Çıkarılan metin
* * * * * * * * *
Yukarıdaki ses bandını hiç Türkçe bilmeyen birine dinlettim. Ailemden kimseyi tanımayan, çocukluğuma şahit olmamış bu kişinin ilk sorusu “sen ve baban mı bu konuşanlar?” oldu. Evet der gibi salladım başımı sessiz. “Hem sesinde sevgi dolu bir yumuşaklık var, hem de o yaşında seninle bir yetişkinmişsin gibi konuşuyor” dedi. Tam da üstüne bastı. Doğruydu çünkü, babam beni hep ciddiye almıştı; yumurcak halimi de, başında kavak yelleri esen deli gençliğimi de, yetişkinliğe geçiş sancılarımı da.
Aramızda büyük yaş farkı vardı oysaki. Çocukluğumda bazen arkadaşlarım onun için “deden mi?” derlerdi, çok sinirlenirdim. O yıllarda yine bana sık sık “kardeşin yok mu senin?” diye sorarlardı teyzeler, amcalar. Ezberlediğim yanıtı verirdim; “hayır, ben tek çocuğum.” “Söylersen annenle babana, bir kardeş yaparlar belki sana” diye ısrar edenler olurdu.
O zamanlardan beridir hiç anlamam kendinde başkasının özel hayatını bu kadar rahatlıkla işgal etme hakkını görenleri. Ama hazırcevap bir çocuktum, hemen yapıştırırdım: “hiç zannetmiyorum, çünkü annemle babam zaten geç evlenmişler…” Bu cümleyi dile getirirken de özellikle başında gözlerimi yere eğer, sonuna doğru bakışlarımı yavaş yavaş kaldırır, üç nokta anında da karşımdaki yetişkinin gözlerinin içine bakardım az biraz meydan okuyarak. Genelde yalpalar ve konu değiştirirlerdi hemen. Haince gülümserdi sol dudak kenarım.
İlkokuldayken süslü bir şiir defterim vardı. Babam ara ara bir göz atabilmek için izin isterdi. Resmi gazeteyi okurmuş gibi ciddiyetle incelerdi sayfaları ve beğendiği şiirler altına küçük notlarla düşerek yorumlarını kaydederdi. Ben de bunları bir edebiyat eleştirmeninden ilgi görmüş bir sanatçı edasıyla değerlendirir, daha güzelini yapmak için çabalardım.
* * * * * * * * *
Malzeme

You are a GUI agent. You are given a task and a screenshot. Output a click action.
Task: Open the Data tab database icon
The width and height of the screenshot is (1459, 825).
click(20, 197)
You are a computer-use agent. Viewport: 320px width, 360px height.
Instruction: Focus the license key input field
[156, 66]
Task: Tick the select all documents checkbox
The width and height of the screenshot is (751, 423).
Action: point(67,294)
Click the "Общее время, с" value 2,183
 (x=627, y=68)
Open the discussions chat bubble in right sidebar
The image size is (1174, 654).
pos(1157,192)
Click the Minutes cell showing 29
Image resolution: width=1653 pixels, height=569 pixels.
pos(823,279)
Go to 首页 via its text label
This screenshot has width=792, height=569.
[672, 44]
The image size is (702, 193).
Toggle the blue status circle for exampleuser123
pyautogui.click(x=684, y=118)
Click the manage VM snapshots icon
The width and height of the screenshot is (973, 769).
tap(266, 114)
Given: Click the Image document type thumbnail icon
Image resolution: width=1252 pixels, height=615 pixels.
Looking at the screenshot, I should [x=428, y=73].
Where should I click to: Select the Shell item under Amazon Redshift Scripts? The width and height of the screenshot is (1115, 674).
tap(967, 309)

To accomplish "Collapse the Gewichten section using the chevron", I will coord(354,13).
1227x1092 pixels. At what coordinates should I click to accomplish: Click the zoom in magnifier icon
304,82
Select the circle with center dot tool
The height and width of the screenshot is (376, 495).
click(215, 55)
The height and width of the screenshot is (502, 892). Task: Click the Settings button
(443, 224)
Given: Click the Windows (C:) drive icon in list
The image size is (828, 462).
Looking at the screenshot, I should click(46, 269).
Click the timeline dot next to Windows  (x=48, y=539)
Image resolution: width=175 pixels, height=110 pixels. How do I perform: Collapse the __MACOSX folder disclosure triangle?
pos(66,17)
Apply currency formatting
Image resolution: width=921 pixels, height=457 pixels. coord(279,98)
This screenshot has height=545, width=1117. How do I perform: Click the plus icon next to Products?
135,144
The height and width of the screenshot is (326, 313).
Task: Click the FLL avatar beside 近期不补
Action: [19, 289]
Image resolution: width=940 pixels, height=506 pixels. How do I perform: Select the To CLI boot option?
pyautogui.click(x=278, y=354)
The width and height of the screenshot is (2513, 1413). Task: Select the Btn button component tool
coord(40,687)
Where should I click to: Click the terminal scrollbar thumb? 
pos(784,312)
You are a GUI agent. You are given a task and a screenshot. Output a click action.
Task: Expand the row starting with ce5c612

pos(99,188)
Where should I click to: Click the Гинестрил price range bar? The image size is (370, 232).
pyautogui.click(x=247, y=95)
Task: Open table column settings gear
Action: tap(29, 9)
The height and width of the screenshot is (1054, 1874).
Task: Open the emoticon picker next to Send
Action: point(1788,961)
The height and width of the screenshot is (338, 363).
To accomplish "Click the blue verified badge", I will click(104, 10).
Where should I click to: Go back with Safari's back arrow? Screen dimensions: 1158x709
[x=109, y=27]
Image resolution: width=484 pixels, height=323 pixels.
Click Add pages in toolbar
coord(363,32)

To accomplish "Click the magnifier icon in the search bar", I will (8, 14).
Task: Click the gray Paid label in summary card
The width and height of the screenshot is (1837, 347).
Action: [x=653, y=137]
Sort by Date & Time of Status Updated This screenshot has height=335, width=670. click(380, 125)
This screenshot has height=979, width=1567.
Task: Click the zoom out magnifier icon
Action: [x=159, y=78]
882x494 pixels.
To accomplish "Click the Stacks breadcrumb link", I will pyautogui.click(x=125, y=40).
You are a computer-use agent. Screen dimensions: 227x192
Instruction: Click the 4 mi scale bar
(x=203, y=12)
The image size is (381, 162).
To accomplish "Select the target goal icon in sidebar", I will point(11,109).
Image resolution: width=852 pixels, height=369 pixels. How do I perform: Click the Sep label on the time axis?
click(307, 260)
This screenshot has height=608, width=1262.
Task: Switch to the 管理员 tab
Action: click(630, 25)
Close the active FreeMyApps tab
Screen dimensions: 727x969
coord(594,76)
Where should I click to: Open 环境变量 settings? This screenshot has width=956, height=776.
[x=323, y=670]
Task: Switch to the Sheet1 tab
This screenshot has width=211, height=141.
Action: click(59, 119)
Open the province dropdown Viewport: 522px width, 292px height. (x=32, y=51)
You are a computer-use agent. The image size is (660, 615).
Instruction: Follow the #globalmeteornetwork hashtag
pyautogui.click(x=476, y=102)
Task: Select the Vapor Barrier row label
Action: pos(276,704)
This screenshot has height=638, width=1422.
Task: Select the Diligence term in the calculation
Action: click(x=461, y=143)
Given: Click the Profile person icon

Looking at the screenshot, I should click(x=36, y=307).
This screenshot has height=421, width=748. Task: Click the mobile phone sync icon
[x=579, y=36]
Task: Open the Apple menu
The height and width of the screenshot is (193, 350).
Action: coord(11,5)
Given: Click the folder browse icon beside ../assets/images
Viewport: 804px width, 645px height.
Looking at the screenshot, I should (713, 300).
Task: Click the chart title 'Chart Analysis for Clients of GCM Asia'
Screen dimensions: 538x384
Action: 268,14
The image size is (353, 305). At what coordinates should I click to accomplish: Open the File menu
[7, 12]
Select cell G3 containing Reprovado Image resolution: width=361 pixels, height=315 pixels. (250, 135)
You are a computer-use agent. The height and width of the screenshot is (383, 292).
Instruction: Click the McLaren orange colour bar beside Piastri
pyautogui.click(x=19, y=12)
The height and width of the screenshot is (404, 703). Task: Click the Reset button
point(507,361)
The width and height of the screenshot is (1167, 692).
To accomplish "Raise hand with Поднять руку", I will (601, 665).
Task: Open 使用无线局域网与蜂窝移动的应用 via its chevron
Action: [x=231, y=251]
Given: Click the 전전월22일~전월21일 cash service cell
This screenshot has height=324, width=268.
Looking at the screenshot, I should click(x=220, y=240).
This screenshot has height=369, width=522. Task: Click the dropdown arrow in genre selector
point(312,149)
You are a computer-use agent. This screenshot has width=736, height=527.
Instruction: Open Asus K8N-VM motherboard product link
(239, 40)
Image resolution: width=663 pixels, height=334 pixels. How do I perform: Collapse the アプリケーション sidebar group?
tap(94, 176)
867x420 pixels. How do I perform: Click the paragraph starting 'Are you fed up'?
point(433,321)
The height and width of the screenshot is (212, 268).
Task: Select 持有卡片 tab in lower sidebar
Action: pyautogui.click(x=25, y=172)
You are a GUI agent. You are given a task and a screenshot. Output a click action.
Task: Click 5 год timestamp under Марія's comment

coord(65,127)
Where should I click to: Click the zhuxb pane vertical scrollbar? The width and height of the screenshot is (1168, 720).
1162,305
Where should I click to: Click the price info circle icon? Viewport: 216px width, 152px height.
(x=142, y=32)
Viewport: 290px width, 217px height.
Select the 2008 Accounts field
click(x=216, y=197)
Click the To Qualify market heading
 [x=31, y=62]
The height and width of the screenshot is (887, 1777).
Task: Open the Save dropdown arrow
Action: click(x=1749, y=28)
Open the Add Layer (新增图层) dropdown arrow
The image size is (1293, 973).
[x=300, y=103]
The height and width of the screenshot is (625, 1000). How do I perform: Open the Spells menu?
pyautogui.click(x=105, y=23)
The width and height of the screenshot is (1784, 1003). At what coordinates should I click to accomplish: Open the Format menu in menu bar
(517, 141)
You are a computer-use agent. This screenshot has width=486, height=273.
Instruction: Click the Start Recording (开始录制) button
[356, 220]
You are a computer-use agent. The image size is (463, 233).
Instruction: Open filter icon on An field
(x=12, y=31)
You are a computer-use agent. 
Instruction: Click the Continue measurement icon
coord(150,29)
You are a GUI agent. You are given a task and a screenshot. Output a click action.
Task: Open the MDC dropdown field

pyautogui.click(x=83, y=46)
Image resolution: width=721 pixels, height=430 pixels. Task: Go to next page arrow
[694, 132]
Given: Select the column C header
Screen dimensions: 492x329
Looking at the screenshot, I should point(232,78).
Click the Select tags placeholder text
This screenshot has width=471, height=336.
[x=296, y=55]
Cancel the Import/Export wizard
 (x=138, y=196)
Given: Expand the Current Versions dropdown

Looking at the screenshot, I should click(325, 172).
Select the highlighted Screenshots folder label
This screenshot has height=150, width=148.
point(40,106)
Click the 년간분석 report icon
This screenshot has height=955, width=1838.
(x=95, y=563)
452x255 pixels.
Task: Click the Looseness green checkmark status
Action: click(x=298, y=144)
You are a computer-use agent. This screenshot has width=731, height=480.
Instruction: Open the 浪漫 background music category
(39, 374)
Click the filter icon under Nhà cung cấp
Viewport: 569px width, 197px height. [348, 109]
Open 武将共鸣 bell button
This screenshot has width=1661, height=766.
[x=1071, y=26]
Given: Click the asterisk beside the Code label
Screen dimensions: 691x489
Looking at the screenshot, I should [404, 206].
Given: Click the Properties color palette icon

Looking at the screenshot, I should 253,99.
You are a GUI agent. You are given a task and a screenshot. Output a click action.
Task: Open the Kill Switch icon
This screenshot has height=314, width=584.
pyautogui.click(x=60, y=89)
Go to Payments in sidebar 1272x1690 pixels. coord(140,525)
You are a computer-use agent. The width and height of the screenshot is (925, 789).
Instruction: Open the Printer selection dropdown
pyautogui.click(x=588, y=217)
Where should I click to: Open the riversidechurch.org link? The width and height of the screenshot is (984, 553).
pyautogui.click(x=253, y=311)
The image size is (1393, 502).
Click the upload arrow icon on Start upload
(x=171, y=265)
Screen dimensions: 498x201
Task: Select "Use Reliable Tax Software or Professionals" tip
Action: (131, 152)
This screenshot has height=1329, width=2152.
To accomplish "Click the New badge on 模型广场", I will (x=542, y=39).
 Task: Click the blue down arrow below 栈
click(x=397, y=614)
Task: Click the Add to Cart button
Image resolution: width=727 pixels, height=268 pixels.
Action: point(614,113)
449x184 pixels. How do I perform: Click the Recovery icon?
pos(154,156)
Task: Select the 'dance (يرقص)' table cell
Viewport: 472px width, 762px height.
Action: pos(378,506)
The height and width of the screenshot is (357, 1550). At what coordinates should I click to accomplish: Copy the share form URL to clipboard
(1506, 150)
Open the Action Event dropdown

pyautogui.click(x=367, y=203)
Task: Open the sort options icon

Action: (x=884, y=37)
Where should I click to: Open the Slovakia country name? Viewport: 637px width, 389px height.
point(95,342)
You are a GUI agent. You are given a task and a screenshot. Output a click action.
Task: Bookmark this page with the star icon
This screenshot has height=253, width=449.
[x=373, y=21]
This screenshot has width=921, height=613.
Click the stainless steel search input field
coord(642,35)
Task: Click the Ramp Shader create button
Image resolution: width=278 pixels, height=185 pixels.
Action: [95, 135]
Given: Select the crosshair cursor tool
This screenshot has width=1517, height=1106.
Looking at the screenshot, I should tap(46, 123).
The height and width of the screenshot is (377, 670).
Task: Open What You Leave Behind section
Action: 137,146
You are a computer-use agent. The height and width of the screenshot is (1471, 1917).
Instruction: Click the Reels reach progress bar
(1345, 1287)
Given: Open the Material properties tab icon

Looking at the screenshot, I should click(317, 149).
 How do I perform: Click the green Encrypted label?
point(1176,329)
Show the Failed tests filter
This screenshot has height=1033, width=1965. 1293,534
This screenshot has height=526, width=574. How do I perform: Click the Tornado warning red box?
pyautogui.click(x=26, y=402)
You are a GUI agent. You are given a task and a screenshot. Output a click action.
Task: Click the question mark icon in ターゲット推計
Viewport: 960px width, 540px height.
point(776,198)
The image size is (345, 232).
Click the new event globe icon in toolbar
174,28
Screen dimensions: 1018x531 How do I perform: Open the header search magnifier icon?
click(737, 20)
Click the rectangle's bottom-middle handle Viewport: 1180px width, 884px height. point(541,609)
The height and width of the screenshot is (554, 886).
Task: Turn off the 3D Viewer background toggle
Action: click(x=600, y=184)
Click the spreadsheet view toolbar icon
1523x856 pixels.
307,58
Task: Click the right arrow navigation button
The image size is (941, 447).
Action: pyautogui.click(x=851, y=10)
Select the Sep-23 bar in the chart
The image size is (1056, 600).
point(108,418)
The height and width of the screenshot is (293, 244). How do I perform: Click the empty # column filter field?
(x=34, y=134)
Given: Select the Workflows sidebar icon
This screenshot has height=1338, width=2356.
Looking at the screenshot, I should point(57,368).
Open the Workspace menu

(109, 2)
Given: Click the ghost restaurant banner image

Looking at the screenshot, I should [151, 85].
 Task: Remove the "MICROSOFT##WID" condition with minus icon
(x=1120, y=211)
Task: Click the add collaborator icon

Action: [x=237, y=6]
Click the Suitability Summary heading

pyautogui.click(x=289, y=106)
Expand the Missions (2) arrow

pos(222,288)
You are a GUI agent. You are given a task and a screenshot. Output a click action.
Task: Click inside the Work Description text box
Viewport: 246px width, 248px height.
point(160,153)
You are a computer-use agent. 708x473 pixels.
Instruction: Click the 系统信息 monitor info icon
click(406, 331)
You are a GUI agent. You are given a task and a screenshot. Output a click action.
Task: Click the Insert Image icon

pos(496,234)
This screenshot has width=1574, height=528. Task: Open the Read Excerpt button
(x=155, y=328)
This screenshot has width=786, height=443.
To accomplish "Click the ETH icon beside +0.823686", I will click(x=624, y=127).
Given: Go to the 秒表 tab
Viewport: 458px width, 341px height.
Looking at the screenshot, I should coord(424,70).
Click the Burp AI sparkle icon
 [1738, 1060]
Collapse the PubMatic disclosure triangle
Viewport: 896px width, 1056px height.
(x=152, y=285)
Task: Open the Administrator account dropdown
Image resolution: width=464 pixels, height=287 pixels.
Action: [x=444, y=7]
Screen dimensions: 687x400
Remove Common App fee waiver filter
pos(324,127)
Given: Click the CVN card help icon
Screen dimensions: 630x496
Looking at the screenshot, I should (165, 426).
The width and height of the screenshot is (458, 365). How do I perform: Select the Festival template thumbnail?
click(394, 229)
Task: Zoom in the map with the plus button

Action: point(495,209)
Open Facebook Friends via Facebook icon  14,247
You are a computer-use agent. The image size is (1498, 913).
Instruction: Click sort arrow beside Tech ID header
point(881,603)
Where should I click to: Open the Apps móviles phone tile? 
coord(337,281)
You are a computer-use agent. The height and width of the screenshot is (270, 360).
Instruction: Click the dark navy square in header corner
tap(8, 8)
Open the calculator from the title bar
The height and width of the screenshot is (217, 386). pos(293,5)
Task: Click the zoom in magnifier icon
* * * * * * * * *
Yapılacaklar
A: Çıkarılan metinde “Aramızda büyük yaş farkı vardı oysaki” diye başlayan paragrafı, ana bilgileri koruyarak daha kısa biçimde yeniden yazın.
B: Çıkarılan metinde “İlkokuldayken süslü bir” sözcükleriyle başlayan ve “yapmak için çabalardım.” sözcüklerinden sonra biten kısmı yeniden yazın. Bu kısımda “süslü” yerine “renkli” değiştirin.
Kayıtlara burada ihtiyaç yoktur.

Çözümler
A: Babamla aramda büyük yaş farkı vardı. Çocukken arkadaşlarım ona “deden mi?” dediklerinde çok sinirlenirdim. Büyükler de sık sık kardeşim olup olmadığını sorardı. Ben de ezberlediğim “hayır, ben tek çocuğum” yanıtını verirdim. Bazıları, annemle babama söylersem bana bir kardeş yapabileceklerini söyleyerek ısrar ederdi.

B:
İlkokuldayken renkli bir şiir defterim vardı. Babam ara ara bir göz atabilmek için izin isterdi. Resmi gazeteyi okurmuş gibi ciddiyetle incelerdi sayfaları ve beğendiği şiirler altına küçük notlarla düşerek yorumlarını kaydederdi. Ben de bunları bir edebiyat eleştirmeninden ilgi görmüş bir sanatçı edasıyla değerlendirir, daha güzelini yapmak için çabalardım.